There is a considerable literature on `applications' of Dowker's result to sociology. This is sometimes doubtful in its depth! The development was started by R. Atkin.
As an example look at
http://www.ehu.es/ccwintco/uploads/1/11/Blanca-Cases-Q-analysis.pdf
As an offshoot of this there is fairly recent work in discrete maths (see work by Hélène Barcelo). I will not try to describe this other than saying it looks at an idea of the connectivity of a relation.
Back in the world of algebraic topology, it provides a way of proving that the pro-object in the homotopy category of simplicial sets, that is given by the Cech complex construction is in fact homotopy coherent. This provides a way of linking strong shape theory to the original form of shape theory. (It is not hard to prove this coherence directly although I only know one proof that has been written down in a thesis of one of my ex-students.)

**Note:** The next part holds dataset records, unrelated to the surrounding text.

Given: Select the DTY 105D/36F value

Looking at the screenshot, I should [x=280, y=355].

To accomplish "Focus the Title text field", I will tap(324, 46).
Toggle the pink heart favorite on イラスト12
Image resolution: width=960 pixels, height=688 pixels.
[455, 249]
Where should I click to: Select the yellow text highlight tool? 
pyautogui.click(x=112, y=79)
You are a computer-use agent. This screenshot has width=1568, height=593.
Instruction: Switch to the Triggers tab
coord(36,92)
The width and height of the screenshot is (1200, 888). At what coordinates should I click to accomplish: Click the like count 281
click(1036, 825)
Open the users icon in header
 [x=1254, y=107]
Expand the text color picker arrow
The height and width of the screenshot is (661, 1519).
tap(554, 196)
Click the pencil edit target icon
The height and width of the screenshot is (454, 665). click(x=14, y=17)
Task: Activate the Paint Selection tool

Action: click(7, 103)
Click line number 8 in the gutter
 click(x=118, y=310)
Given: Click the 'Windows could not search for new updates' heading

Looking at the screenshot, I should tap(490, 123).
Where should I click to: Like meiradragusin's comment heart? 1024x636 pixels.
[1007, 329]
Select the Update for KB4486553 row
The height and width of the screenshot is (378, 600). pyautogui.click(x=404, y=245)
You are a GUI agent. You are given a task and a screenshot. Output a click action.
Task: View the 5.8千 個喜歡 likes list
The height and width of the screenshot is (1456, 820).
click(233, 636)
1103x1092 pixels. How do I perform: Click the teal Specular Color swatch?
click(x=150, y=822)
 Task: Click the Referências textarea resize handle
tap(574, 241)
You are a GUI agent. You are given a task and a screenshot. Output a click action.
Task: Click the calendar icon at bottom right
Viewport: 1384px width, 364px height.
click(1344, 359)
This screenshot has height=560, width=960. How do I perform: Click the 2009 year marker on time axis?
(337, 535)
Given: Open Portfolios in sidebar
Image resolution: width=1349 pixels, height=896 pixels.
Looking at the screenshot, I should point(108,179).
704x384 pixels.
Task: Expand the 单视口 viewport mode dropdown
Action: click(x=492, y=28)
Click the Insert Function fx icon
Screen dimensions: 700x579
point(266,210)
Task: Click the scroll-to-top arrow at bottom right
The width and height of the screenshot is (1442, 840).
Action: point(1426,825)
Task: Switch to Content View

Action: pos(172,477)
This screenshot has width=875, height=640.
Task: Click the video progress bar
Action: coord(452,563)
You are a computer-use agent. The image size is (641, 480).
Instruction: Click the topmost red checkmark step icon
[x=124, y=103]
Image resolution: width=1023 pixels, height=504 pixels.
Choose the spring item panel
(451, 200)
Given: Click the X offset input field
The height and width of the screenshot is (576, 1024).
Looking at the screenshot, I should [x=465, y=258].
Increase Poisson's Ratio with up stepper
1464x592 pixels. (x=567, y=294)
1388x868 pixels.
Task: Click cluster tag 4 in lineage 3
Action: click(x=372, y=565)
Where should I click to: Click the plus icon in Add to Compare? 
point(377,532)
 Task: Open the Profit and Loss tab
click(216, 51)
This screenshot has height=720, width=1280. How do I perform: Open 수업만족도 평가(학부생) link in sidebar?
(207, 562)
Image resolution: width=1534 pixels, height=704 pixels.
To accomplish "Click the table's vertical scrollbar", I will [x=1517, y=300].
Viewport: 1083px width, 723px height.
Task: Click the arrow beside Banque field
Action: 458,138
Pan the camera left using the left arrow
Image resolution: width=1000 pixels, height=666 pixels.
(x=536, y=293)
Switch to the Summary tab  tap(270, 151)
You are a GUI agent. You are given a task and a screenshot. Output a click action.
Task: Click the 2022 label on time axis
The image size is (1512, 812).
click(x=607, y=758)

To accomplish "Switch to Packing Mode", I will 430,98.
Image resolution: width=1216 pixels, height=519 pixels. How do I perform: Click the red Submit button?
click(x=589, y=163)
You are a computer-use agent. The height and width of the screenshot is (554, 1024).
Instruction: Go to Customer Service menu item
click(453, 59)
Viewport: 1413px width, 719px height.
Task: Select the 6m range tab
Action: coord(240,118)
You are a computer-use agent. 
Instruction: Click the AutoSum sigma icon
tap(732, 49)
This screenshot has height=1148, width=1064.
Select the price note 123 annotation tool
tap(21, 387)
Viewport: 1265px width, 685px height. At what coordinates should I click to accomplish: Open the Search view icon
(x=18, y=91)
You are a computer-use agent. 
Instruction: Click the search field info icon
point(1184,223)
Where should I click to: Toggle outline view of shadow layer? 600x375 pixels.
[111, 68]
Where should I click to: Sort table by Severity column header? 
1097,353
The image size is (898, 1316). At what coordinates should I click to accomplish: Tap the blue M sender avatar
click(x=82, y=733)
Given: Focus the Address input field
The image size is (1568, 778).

(Edit: I forgot another example. You start with a group, $G$, and a family of subgroups, and ask to what extent invariants of the family give you invariants of the big group. This was the subject of a paper by Abels and Holz (Higher generation by subgroups , J. Alg, 160, (1993), 311– 341.) The family generates a covering of $G$ by its cosets. The two complexes given by that covering allow proof to be shortened and also in certain circumstances for links to Volodin's alegrbaic K-theory to be given.)